Há muito tempo, estes lagos eram um corpo de água conectado ao mar, mas durante um período de elevação geológica, eles acabaram isolados. Os lagos ainda estão conectados ao oceano por fissuras subterrâneas, mas as aberturas são muito pequenas para uma troca de qualquer forma de vida, exceto as menores.
A água destes lagos é mais quente do que a do mar ao redor e sua mistura de água salgada e doce o torna um lugar extraordinário. É como se fosse uma cena de outro planeta, e pode muito bem ser. Muitas das formas de vida ali não são encontradas em nenhum outro lugar além das margens do lago, o que é resultado de seu longo isolamento.

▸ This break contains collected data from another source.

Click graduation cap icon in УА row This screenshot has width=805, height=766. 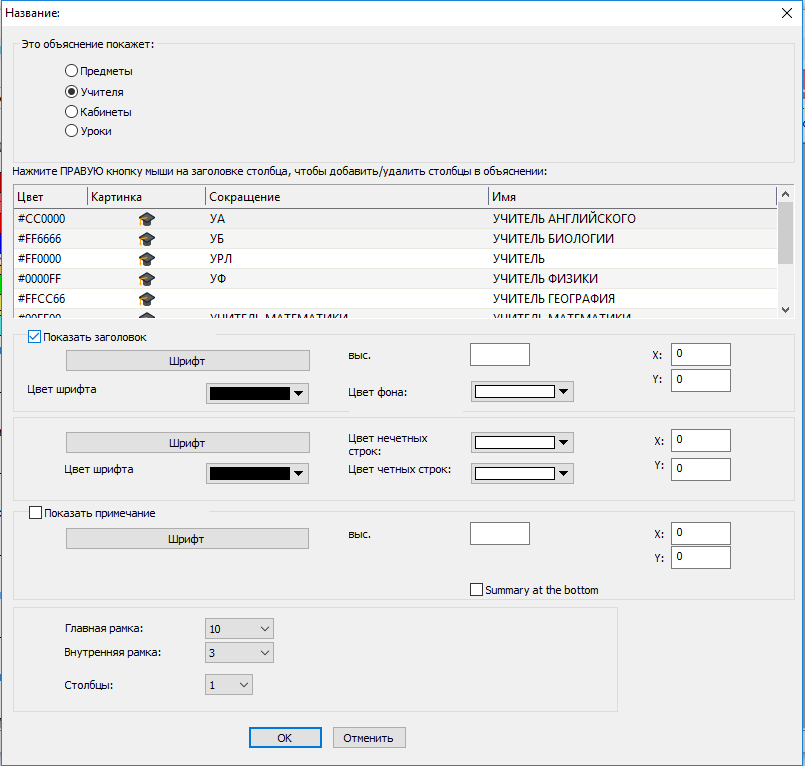pos(147,219)
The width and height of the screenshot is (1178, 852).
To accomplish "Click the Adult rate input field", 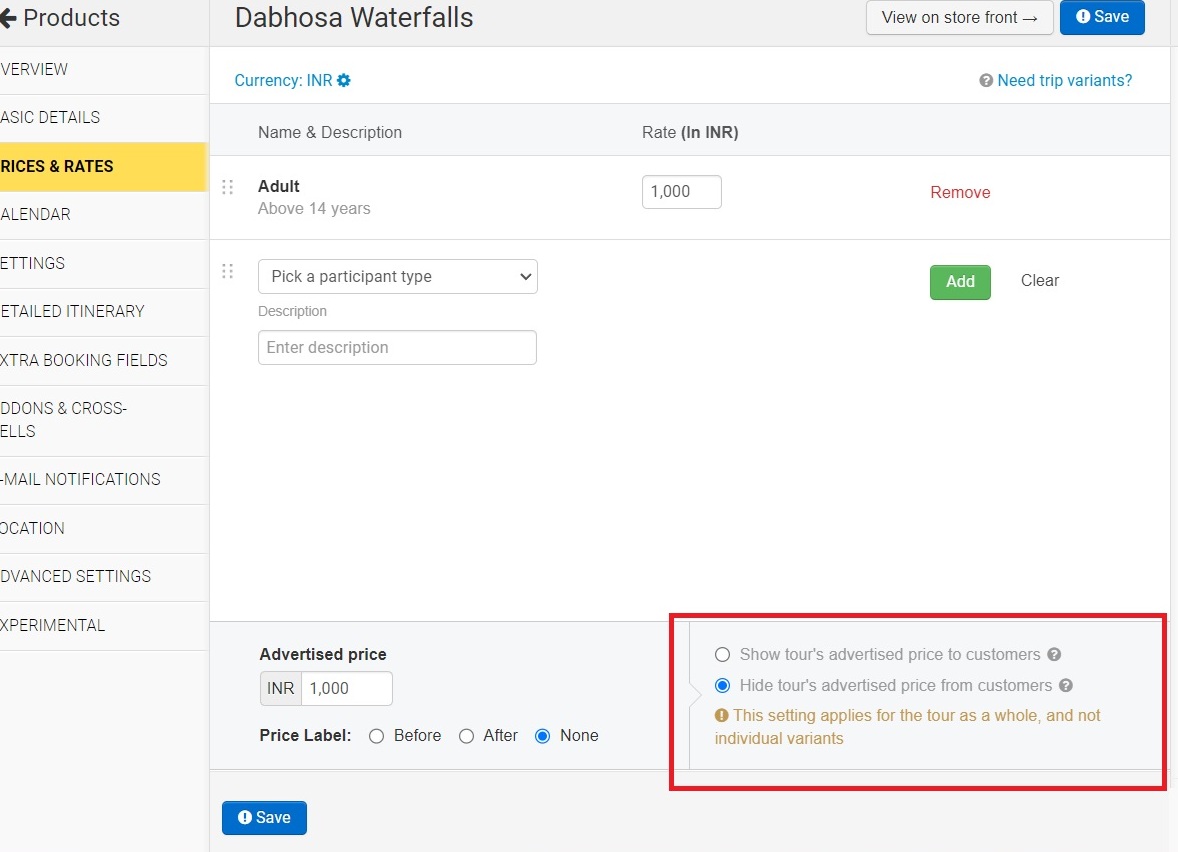I will click(681, 192).
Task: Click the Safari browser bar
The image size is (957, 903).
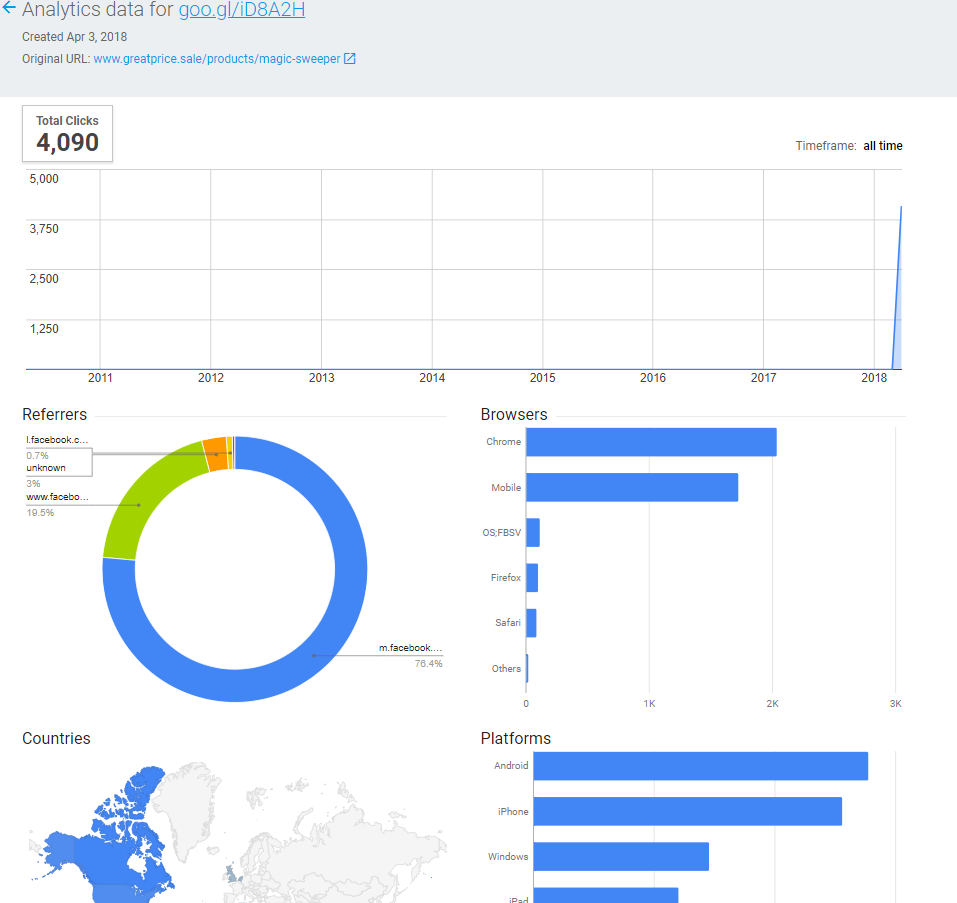Action: tap(531, 623)
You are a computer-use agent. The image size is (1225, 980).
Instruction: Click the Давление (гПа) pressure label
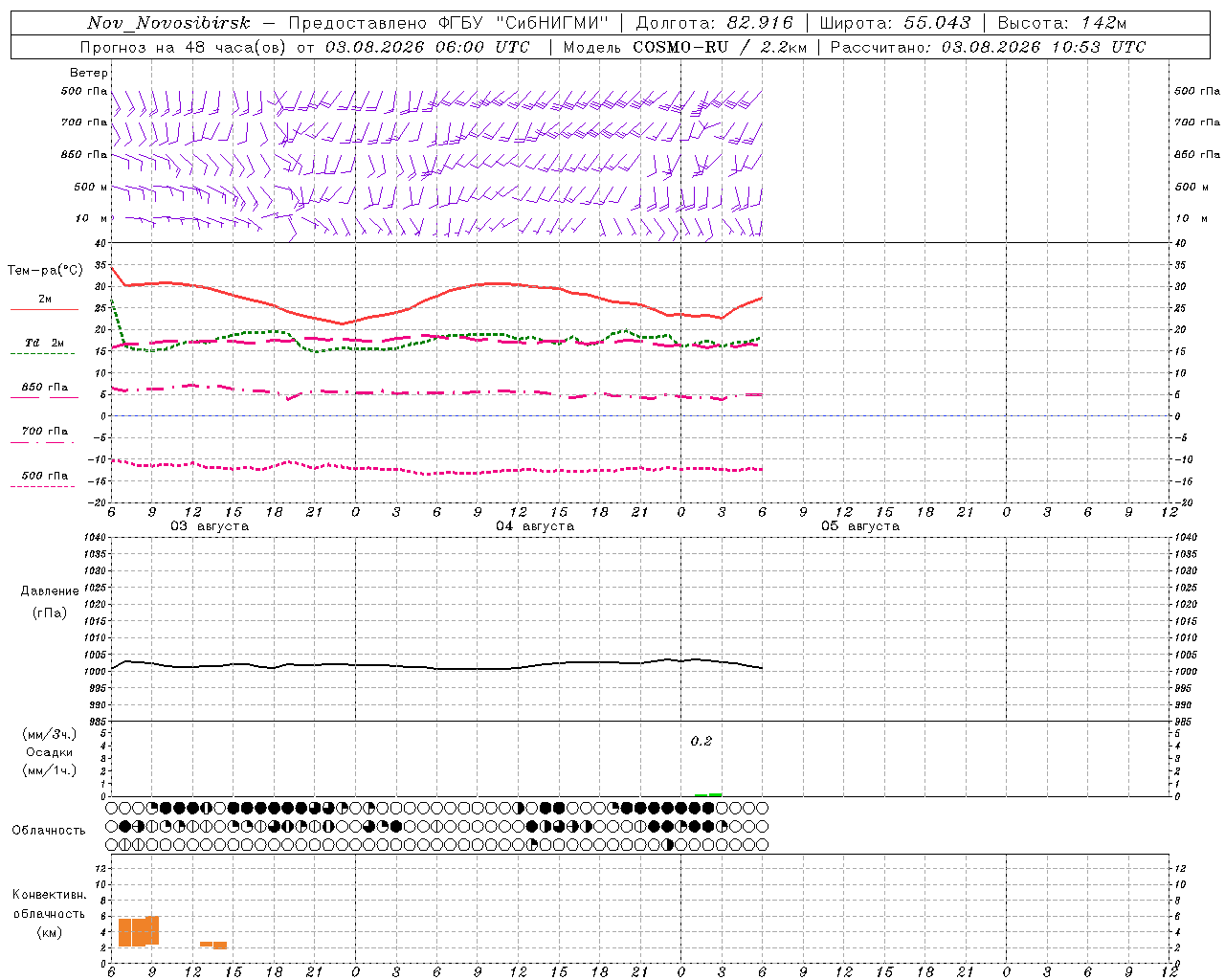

Um desses habitantes únicos é a água-viva dourada. Seus ancestrais laranja pulsantes ficaram presos ali há muito tempo, quando a lagoa foi isolada. Sem predadores oceânicos por perto, a água-viva não precisava mais de seu sistema de defesa natural. Sua picada evoluiu para uma tão fraca que os humanos nem a sentem.
Todas as manhãs, milhões de medusas se impulsionam através do lago de um lado para o outro, seguindo o sol. Elas tem um trabalho a fazer devido a uma relação simbiótica com algas microscópicas que vivem em seus tentáculos. As algas vivem dentro de suas células, constituindo uma quantidade significativa da própria água-viva. E conforme as algas fazem fotossíntese sob o sol tropical, as águas-vivas extraem energia delas para crescer.
E conforme o sol viaja pelo lago a cada dia, mais e mais delas aparecem. O sucesso de sua técnica de cultivo é claro de se ver. Um enxame de milhões enche o lago como uma grande nuvem. Como toda a vida nesses lagos, apesar do isolamento e da falta de nutrientes, essas águas-vivas extraordinárias estão prosperando em suas condições especiais.
Mas seu mundo é um ecossistema frágil, e elas são vulneráveis tanto às mudanças climáticas quanto ao número crescente de visitantes que invadem seu espaço. É um lugar turístico onde as pessoas vão mergulhar entre as medusas. No entanto, hoje é proibido o mergulho com tanques de ar, com o fim de preservar o ecossistema que mantém vivas estas medusas.